A bold new Team India

Cricket

A bold new Team India

The New Order:  Over the past decade, the Indian cricket team has found a never-say-die attitude that has seen it reach the pinnacle of Test cricket. AFP

In a way, that’s been the story of the Indian cricket team of this decade. From a group of individual stars, they have become a team desperately seeking victory. Between the start of 2000 and now, under various captains, India have won more Test matches than they have lost. And quite a handful of those 45 triumphs have come when India have found themselves in in-the-trenches situations.

During this period, India’s stature has grown from ‘tigers at home’ to one of the most feared sides under all conditions. The genesis of India’s new-found status lay in what arguably can be termed as the best Test match – the Kolkata game against Australia in 2001 -- ever played. It’s only apt that the credit for ushering in a new era should go to Laxman. The right-hander’s epic 281 lifted India out of the dumps and the rest, as they say, is history.

To drive home the point, let’s look at India’s last two Tests, one away and the other at home. In Colombo this August, India had been pushed to the corner by Sri Lanka when Laxman came up with one of his better compositions to take the team to victory and level the three-Test series. Two months later, in Mohali last week, the miracle man from Hyderabad produced another special against Australia to help India pull off a thrilling one-wicket win.

While Laxman did play the lead role on both occasions, without the effective, dedicated support cast, the scripts couldn’t have reached the desired climax. In Colombo, Sachin Tendulkar and Suresh Raina enacted their parts to perfection while in Mohali, Ishant Sharma, battling injury like Laxman, came to the party. Not even the staunchest of Indian cricket fans would have backed India to cross the line from that hopeless situation last week. But then, that has been the hallmark of this team -- their never-say-die attitude.
It was but natural for any Indian fan to give up hope the moment he found the team in  a crisis in the past, but not with this generation of cricketers.

It’s not that we hadn’t won before, nor is it that we haven’t lost in the recent past. The difference is, with due respect to stalwarts of yesteryear, that India have lost, it’s not because they have cracked under duress.

Over the years, this set of cricketers has consciously tried to change India’s image as poor travellers and has done so with great success on a consistent basis.

From Kolkata to Colombo, Leeds to Lord’s and Adelaide to Perth, India have scored some stirring wins and salvaged draws from impossible positions, all this achieved with complete teams efforts interspersed with great individual contributions.

Laxman did score 281 in Kolkata, but without Rahul Dravid’s 180, he couldn’t have given shape to the miracle.
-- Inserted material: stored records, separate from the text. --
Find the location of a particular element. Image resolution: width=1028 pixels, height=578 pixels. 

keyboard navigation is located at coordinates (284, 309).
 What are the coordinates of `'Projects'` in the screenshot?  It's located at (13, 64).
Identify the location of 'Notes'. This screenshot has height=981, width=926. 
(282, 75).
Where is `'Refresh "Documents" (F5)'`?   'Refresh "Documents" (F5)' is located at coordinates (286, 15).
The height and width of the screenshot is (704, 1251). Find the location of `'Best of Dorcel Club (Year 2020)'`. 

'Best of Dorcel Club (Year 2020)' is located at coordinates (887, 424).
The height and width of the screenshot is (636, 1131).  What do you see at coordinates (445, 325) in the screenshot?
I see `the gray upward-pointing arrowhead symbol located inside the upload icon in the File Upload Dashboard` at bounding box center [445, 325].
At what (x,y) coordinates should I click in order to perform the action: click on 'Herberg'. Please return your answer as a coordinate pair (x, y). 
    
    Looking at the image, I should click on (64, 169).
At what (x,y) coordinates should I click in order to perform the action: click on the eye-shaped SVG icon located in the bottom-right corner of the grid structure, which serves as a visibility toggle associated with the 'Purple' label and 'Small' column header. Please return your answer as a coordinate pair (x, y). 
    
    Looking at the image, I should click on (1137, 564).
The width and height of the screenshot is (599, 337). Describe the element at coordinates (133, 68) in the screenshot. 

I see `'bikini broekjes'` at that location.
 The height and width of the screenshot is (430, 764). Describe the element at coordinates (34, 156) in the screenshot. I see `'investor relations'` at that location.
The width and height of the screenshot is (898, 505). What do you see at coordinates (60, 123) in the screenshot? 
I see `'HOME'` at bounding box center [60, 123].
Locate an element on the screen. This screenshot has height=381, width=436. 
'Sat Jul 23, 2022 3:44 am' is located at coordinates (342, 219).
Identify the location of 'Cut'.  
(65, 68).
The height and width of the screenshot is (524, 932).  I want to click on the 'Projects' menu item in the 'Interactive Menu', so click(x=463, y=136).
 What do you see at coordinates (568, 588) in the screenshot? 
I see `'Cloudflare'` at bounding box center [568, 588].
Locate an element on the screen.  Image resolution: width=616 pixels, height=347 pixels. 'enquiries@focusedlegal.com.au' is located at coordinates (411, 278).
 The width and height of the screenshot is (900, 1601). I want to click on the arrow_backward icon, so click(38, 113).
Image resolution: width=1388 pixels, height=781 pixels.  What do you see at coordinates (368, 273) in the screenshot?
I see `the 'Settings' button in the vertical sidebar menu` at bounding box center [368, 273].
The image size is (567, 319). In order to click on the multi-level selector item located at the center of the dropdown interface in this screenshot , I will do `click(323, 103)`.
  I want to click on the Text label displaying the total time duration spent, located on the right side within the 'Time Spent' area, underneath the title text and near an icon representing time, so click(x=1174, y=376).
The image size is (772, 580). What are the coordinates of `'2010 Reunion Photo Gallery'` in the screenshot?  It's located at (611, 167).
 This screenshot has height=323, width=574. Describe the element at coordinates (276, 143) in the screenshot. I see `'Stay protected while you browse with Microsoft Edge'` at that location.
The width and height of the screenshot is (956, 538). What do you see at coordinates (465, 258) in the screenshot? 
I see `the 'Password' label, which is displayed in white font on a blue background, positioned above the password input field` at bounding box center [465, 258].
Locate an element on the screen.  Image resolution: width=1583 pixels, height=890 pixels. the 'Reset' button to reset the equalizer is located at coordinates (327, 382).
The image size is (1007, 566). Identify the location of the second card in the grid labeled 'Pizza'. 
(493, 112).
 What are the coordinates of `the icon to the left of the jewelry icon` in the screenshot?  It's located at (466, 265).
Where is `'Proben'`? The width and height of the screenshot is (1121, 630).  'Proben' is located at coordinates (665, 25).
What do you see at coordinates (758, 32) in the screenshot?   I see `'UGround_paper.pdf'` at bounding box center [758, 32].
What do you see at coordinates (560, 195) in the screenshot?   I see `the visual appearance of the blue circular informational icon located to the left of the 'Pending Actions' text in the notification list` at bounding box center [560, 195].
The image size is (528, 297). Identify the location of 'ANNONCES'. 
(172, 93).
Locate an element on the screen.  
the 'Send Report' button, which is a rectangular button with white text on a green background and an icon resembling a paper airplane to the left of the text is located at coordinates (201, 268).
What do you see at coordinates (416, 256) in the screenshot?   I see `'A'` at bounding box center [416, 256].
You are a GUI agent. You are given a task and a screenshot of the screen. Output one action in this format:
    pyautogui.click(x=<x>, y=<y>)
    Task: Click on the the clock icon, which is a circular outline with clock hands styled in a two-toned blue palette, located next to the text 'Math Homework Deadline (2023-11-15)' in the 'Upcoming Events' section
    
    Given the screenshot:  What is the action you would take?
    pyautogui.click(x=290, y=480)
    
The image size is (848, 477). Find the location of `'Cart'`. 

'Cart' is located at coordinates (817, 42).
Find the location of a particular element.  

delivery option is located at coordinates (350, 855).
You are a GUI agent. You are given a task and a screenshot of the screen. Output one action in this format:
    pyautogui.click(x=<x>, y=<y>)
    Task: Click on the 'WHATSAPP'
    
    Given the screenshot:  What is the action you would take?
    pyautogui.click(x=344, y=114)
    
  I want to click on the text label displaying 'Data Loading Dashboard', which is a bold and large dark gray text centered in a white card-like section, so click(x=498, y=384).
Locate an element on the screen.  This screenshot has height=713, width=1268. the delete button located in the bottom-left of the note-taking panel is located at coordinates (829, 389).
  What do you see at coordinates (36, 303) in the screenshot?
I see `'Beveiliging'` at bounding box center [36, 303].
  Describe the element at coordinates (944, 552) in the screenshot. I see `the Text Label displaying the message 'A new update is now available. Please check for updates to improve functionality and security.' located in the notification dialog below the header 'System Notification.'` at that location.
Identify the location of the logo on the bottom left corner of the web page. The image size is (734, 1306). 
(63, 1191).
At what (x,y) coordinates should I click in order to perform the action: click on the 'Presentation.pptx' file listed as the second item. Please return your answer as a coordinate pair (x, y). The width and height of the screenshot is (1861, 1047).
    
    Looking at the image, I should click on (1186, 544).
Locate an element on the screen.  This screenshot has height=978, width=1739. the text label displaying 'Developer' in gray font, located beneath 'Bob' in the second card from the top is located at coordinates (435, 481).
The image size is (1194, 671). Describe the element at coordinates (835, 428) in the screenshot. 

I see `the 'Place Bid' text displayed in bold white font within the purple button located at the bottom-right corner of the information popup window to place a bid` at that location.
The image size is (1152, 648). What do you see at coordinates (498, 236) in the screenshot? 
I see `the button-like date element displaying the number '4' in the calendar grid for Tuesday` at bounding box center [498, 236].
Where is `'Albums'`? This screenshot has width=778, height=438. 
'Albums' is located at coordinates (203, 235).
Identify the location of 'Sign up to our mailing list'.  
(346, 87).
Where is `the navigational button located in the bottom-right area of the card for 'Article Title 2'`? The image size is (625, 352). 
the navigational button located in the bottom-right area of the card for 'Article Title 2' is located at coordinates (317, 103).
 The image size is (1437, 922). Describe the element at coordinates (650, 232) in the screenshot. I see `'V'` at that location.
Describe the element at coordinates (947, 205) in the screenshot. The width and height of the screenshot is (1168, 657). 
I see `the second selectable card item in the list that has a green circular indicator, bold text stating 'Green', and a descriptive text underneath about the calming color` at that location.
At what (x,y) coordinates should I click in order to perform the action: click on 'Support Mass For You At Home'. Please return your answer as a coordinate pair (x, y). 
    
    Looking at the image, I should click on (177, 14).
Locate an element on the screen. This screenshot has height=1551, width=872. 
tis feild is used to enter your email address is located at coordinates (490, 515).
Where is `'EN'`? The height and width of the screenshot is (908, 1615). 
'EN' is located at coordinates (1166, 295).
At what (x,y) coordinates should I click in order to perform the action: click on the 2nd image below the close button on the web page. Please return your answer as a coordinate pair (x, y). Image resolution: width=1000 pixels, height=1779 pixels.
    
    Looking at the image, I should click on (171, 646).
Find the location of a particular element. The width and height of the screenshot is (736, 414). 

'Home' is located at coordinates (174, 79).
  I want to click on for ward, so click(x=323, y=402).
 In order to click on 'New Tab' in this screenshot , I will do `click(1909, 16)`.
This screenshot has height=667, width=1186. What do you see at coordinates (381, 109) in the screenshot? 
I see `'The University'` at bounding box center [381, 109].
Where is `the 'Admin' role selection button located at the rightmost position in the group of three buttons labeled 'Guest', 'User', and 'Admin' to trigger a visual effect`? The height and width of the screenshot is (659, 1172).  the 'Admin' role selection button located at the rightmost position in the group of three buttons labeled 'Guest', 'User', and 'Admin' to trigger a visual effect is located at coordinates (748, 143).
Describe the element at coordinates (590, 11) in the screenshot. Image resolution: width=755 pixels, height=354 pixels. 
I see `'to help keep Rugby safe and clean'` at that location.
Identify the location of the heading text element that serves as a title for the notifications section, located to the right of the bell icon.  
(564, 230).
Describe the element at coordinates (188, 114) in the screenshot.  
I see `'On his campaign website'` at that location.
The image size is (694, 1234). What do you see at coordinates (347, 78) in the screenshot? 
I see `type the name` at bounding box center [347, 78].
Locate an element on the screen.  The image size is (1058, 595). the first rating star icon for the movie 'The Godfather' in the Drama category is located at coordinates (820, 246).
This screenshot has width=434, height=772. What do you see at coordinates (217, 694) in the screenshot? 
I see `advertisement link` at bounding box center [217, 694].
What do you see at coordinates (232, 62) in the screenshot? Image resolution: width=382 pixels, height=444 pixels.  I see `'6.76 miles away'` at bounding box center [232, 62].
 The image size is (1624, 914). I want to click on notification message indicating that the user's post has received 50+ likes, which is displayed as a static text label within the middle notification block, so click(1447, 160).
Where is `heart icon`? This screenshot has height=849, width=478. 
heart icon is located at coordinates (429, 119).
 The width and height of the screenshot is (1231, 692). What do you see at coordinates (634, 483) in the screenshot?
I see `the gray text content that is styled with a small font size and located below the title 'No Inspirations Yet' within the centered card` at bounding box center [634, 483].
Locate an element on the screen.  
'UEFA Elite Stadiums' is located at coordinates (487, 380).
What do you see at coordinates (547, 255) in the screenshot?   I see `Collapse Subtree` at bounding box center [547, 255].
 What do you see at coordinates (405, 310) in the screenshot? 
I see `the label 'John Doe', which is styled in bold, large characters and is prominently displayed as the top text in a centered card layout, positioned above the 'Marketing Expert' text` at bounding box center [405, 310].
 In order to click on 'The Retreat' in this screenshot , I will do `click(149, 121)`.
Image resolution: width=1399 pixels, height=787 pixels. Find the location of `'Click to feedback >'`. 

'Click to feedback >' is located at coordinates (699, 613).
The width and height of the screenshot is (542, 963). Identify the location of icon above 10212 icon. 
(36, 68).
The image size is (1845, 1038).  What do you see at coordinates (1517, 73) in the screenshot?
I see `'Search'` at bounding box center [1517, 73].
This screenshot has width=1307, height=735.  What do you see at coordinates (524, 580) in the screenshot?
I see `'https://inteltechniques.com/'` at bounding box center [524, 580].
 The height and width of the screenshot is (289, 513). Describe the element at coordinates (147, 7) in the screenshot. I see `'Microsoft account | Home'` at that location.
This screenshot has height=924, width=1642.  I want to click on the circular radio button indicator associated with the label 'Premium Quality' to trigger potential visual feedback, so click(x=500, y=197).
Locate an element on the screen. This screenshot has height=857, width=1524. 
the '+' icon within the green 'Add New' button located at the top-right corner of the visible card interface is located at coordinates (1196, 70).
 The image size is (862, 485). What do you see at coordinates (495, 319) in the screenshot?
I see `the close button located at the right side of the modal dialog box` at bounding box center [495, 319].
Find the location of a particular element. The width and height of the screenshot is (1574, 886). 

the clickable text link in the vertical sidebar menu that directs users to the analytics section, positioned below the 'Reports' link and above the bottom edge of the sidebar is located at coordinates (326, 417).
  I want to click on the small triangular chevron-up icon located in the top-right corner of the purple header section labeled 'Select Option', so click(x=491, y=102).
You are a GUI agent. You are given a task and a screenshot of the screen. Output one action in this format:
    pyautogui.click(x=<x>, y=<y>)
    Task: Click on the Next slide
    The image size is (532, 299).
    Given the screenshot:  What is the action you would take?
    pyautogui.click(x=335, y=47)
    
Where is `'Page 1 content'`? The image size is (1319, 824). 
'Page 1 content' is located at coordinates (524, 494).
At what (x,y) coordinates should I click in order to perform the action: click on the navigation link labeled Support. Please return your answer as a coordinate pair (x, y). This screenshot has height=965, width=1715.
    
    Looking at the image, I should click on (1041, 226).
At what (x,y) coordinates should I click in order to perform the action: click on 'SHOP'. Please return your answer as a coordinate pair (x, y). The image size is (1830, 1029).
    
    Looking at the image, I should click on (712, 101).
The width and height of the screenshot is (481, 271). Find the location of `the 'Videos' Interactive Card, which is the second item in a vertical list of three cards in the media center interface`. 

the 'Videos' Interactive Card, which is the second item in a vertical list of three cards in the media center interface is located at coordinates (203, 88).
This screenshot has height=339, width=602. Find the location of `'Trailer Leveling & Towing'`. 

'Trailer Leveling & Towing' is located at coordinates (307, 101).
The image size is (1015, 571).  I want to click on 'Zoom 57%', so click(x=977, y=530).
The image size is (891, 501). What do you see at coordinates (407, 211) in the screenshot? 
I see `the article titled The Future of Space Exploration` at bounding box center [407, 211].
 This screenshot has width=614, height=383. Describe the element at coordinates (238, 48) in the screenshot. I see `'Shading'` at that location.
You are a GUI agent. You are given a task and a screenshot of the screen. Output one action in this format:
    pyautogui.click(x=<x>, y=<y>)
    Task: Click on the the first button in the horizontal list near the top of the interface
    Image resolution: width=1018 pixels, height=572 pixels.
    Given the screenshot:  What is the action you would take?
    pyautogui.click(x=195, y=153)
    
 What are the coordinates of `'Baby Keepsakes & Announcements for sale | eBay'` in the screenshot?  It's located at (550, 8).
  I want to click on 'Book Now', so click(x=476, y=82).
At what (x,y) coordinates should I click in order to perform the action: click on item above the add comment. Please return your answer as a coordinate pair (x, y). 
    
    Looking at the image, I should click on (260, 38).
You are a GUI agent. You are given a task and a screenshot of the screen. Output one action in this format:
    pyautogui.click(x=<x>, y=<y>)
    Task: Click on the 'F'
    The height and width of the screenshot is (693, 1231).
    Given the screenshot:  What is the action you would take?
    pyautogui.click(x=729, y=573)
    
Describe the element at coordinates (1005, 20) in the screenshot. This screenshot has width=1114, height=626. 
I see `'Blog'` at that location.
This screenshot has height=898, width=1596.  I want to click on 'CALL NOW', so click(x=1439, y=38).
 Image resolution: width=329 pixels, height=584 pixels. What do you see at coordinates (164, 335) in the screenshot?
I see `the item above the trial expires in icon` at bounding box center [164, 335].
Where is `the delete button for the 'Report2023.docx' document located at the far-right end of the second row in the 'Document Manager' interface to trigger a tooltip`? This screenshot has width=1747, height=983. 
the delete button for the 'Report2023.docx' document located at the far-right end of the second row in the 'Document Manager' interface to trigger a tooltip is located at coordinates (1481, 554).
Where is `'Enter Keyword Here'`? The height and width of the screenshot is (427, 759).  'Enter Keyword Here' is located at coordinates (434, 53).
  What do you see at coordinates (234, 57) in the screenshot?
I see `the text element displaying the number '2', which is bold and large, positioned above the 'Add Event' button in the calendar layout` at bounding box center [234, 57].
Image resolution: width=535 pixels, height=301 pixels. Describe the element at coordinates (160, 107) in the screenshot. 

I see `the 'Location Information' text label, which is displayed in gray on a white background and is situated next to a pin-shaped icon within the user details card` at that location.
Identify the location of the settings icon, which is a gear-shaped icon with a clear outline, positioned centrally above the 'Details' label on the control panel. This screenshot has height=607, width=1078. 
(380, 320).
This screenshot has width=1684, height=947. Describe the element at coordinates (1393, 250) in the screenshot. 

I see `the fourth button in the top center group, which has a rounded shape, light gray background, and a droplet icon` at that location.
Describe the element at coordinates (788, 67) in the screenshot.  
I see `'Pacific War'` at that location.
More recently, in the win over England in Chennai in December 2008 when chasing 387, Virender Sehwag produced a blistering knock to set the platform for Tendulkar and Yuvraj Singh.

It was the victory in Perth in the aftermath of the Monkeygate scandal in 2008 that best revealed India’s ability to express itself in the face of adversity.

They had lost the first Test badly in Melbourne and had been undone by several poor umpiring decisions in Sydney. Add to that the Harbhajan Singh-Andrew Symonds row, and India’s misery was complete.

Under tremendous mental pressure, they came to the WACA ground, the fastest pitch where, the locals -- media and players alike -- claimed Anil Kumble’s men would be buried. 

Instead, India showed great resilience to stun the hosts, a defeat that has seemingly left such deep scars that Australia have never beaten India since, in six further attempts. There wasn’t a single individual star in that victory. There wasn’t a single ton; Dravid’s fighting 93 in the first innings was the highest. No bowler claimed a five-wicket haul, RP Singh’s four-wicket burst being the best. Yet, India had done the unthinkable!   
 
It’s easy to venerate those who are still in active cricket. They continue to do what they have been doing, but spare a thought for some who have played an equal role in creating a great legacy but have stepped away from the spotlight.

Former captains Anil Kumble and Sourav Ganguly, one the greatest match-winner for India, the other, one of the best captains.

Both their careers ran almost parallel and they retired in the same series – against Australia in 2008 – leaving indelible footprints on the finest phase in Indian cricket.